血管平滑筋細胞は血管中膜に存在し収縮により血圧や血流を制御することを主機能とするが、病的状態では、高い可塑性を示すことが知られている。定常状態にある血管平滑筋細胞（収縮型平滑筋細胞）に対し、病的状態において認められる平滑筋細胞（分泌型平滑筋細胞）は、フェノタイプ転換と呼ばれる劇的な形質転換を示すことで収縮能を低下させる一方で、高い運動能、増殖能を獲得し、さらに蛋白合成あるいは分泌能を亢進することで、血管障害修復過程に役割を担っている。しかし、一方でプラーク形成・新生内膜増殖をきたし、動脈硬化や新生内膜増殖などの血管リモデリング病変の進行の中心的存在でもある。同様に血管・脈管形成にも重要である。

このような血管リモデリングに際して増殖し、動員される分泌型平滑筋細胞の起源は、これまで、局所の中膜内に存在すると考えられてきた。しかし、最近になり、骨髄細胞を起源とする血液中の前駆細胞の存在とその血管リモデリングへの関与に関する発表が相次いでなされ、血管リモデリングの際の平滑筋細胞の起源として、骨髄由来細胞はその地位を確立しつつある。しかし、平滑筋細部は上記のように極めて劇的な形質転換を示すため、特に病的状態におけるその同定はしばしば困難を伴う。
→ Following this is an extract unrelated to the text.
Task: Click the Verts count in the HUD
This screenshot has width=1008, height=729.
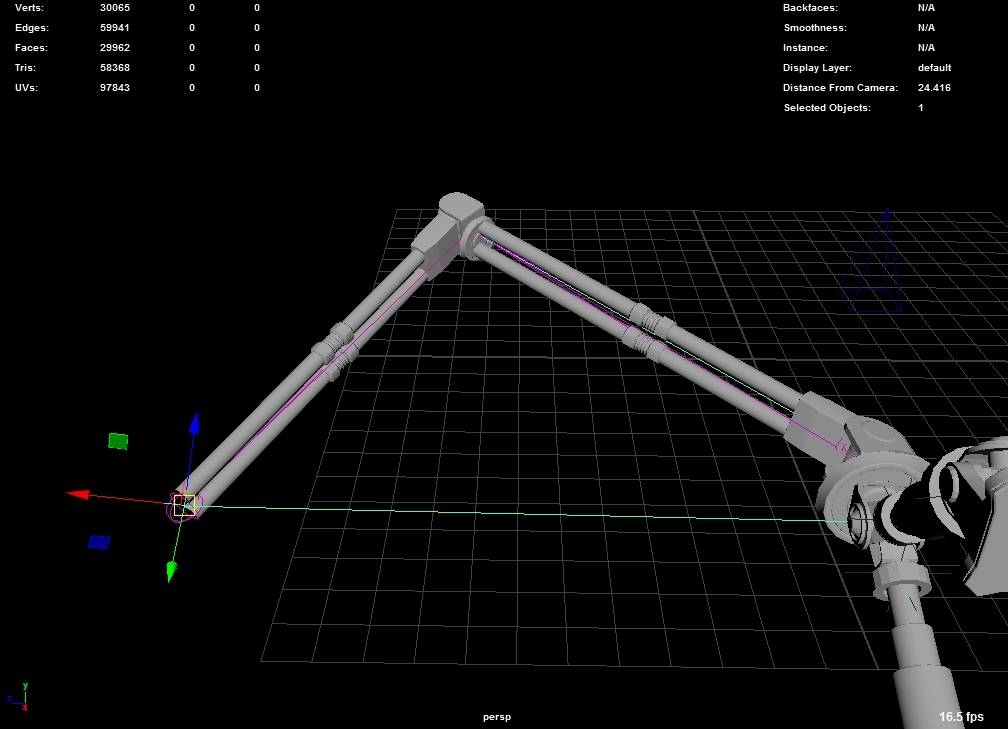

最も汎用されている平滑筋分化マーカーSMαactinは病的状態において平滑筋以外の細胞にしばしば発現することが報告されているが、特異性、感度ともに高い抗体が広く利用可能であることから、これまでは代表的な平滑筋細胞分化マーカーとして使用されてきた。しかしながら、上記のようにその特異性に関しては問題があり、主にそのことが原因で、平滑筋細胞起源の議論については結論が出ていない。

本研究においては、平滑筋分化マーカーとして最も特異度が高いとされる平滑筋ミオシン重鎖（SM-MHC）を用いて、平滑筋細胞起源、特に骨髄細胞の関与を検討し、以下の結果が得られた。

SM-MHCの発現をマーカー遺伝子（LacZ）で同定できるマウス（SM1LacZマウス）の開発結果;SM1-LacZマウスは正常臓器でも、病的状態でも、LacZの発現とSM-MHCの発現はよく一致していた。

上記マウス骨髄を野生型に移植し、骨髄キメラマウス（骨髄細胞=SM1-LacZ,骨髄以外=野生型、すなわち骨髄細胞が分化し、SM-MHCを発現するようになれば、LacZ遺伝子が発現するマウス）を作製し、そのマウスに対し

（ア）ガイドワイヤーを用いた血管障害を行い、新生内膜増殖を惹起

結果;30週と長期にわたって観察したが、新生内膜内にLacZ陽性細胞は認められなかった。すなわち、骨髄由来細胞でSM-MHCを発現する細胞はなかった。

（イ）下肢虚血、肝再生、創傷治癒の各血管新生モデルを作製、血管・脈管新生を惹起した

結果; 4週後、新生した細動脈壁の一部にLacZ陽性細胞を認めた。すなわち骨髄由来細胞が血管新生において動員され、分化してSM-MHCを発現した。

SM1-LacZマウス骨髄細胞を培養し、SM-MHCの発現、LacZの発現を検討した。結果; RTPCR、免疫染色にてSM1LacZマウス骨髄細胞は、培養すると一部LacZ、SM-MHC（SM1）を発現した。

上記をまとめると、骨髄由来細胞には平滑筋（より特異度の高い、すなわちSM-MHCを発現する）に分化しうる能力がある。しかしながら新生内膜増殖の際の平滑筋細胞の起源は骨髄細胞ではない。一方で、血管・脈管新生の際には一部骨髄由来細胞を起源とする。本研究は、血管リモデリングにおける平滑筋細胞の起源としての骨髄細胞の役割を厳密に検討した初めての報告であり、動脈硬化などの血管リモデリングのメカニズム解明、治療法の開発に大きく寄与すると考えられたため、学位の授与に値すると考えられる。